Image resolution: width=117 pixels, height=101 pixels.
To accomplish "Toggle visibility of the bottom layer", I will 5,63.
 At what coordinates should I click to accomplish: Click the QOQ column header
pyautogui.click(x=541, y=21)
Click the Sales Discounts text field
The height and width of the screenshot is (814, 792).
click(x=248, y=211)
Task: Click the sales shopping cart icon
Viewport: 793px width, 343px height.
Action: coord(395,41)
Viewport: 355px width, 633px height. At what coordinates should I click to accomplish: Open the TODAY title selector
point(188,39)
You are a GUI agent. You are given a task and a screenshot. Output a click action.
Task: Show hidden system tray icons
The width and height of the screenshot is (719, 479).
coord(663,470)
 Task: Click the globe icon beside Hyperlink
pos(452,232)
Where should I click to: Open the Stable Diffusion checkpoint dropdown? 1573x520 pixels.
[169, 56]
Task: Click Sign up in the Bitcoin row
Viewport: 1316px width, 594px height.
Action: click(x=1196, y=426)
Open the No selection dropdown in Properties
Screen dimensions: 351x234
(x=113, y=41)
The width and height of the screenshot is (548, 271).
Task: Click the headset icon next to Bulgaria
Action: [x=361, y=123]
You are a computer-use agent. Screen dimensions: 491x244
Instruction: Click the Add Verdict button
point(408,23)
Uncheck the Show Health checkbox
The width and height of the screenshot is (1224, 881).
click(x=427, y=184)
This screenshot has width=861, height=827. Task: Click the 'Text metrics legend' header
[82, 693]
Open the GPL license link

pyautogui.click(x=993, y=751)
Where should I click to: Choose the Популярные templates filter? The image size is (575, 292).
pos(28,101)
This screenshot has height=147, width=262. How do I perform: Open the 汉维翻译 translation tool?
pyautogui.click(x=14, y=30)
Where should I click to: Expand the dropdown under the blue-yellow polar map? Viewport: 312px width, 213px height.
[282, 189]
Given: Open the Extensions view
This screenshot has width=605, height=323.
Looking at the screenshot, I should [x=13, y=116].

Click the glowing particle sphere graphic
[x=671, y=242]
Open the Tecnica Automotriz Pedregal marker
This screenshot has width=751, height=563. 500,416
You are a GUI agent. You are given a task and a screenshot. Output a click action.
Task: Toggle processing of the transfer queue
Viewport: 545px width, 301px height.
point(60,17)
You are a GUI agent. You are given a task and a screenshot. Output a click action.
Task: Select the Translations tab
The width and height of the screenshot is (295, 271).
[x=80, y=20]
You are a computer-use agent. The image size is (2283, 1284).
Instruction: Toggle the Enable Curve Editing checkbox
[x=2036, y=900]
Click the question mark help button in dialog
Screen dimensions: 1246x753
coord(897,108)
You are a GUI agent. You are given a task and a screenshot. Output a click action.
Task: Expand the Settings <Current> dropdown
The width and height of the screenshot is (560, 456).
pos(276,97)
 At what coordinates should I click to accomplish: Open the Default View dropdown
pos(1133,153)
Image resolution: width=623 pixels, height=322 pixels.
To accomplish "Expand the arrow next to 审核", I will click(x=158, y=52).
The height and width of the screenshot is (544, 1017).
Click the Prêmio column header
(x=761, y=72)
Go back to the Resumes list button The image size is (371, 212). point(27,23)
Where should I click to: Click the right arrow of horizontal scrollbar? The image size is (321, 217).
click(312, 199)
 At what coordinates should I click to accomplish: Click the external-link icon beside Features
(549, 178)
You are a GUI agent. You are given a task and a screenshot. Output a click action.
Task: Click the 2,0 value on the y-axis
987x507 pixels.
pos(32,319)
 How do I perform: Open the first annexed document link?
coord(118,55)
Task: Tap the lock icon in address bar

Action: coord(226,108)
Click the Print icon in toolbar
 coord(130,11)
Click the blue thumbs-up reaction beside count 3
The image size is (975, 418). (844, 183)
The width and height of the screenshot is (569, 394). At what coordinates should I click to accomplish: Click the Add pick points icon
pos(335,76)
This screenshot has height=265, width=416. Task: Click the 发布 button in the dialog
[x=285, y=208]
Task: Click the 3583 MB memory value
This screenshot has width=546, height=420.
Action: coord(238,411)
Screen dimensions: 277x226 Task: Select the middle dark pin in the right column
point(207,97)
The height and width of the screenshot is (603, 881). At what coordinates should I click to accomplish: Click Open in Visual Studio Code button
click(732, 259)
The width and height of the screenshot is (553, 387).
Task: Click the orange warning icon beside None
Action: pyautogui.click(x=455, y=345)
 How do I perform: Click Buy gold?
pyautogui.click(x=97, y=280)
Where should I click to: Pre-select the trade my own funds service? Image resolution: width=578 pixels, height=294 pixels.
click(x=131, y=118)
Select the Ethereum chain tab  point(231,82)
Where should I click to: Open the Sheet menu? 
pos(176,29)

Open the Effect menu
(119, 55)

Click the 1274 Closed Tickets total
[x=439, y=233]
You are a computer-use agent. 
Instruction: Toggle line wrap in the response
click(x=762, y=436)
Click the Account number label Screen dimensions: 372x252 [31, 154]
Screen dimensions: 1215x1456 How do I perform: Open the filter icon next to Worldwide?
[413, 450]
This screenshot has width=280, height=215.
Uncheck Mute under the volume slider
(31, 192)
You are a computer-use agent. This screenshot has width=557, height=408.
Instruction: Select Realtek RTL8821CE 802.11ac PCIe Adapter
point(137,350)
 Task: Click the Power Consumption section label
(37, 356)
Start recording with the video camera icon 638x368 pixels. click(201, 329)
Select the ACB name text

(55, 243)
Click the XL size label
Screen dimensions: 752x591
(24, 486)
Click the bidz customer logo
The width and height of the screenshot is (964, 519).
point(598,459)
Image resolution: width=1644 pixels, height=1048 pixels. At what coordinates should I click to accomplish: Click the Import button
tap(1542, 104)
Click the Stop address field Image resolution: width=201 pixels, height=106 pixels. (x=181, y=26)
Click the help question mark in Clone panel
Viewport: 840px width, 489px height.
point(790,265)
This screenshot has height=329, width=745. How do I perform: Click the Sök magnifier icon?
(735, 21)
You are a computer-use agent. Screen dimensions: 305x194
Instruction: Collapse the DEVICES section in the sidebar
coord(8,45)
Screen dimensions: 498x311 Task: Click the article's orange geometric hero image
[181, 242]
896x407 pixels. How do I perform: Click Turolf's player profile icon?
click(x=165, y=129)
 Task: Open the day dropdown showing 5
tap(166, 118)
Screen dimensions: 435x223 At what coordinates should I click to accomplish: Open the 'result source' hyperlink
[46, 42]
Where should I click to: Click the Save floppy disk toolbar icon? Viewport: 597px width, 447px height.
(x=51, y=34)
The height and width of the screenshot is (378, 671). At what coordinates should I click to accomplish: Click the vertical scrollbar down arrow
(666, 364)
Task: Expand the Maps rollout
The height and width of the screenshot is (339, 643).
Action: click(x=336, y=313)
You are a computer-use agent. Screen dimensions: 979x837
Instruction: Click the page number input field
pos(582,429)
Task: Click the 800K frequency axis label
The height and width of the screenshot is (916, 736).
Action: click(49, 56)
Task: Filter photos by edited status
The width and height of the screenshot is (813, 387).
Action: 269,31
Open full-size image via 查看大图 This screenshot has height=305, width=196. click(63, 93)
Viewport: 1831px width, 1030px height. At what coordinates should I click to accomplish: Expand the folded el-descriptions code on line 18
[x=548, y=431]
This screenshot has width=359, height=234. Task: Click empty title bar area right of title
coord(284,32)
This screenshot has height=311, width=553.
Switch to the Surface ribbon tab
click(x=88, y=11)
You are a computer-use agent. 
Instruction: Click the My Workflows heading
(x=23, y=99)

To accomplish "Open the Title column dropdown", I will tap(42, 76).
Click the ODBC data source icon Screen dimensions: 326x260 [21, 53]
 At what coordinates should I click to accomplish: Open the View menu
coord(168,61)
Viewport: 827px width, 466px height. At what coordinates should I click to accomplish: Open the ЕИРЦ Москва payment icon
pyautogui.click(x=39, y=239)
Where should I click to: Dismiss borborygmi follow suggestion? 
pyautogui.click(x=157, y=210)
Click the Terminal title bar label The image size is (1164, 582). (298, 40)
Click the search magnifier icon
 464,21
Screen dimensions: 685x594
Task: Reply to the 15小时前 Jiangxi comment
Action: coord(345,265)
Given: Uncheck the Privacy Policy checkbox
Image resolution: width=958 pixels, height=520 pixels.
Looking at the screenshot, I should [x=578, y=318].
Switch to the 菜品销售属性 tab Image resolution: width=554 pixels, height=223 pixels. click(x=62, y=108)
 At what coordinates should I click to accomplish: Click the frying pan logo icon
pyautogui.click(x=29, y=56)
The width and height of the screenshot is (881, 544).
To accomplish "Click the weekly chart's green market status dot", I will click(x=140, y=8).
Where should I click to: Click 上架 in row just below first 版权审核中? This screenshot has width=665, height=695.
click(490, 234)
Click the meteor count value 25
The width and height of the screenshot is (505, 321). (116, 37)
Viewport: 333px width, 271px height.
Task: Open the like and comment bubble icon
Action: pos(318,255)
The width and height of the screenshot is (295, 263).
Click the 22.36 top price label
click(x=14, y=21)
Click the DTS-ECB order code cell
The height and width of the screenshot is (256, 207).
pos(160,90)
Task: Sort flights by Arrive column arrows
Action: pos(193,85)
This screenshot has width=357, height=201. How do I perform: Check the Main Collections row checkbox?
■ ■ ■ ■ ■
Copy out the lines between the one holding "How do I perform: Open the first" and the one holding "point(207,97)", inclusive, with nothing changed.

 How do I perform: Open the first annexed document link?
coord(118,55)
Task: Tap the lock icon in address bar

Action: coord(226,108)
Click the Print icon in toolbar
 coord(130,11)
Click the blue thumbs-up reaction beside count 3
The image size is (975, 418). (844, 183)
The width and height of the screenshot is (569, 394). At what coordinates should I click to accomplish: Click the Add pick points icon
pos(335,76)
This screenshot has height=265, width=416. Task: Click the 发布 button in the dialog
[x=285, y=208]
Task: Click the 3583 MB memory value
This screenshot has width=546, height=420.
Action: coord(238,411)
Screen dimensions: 277x226 Task: Select the middle dark pin in the right column
point(207,97)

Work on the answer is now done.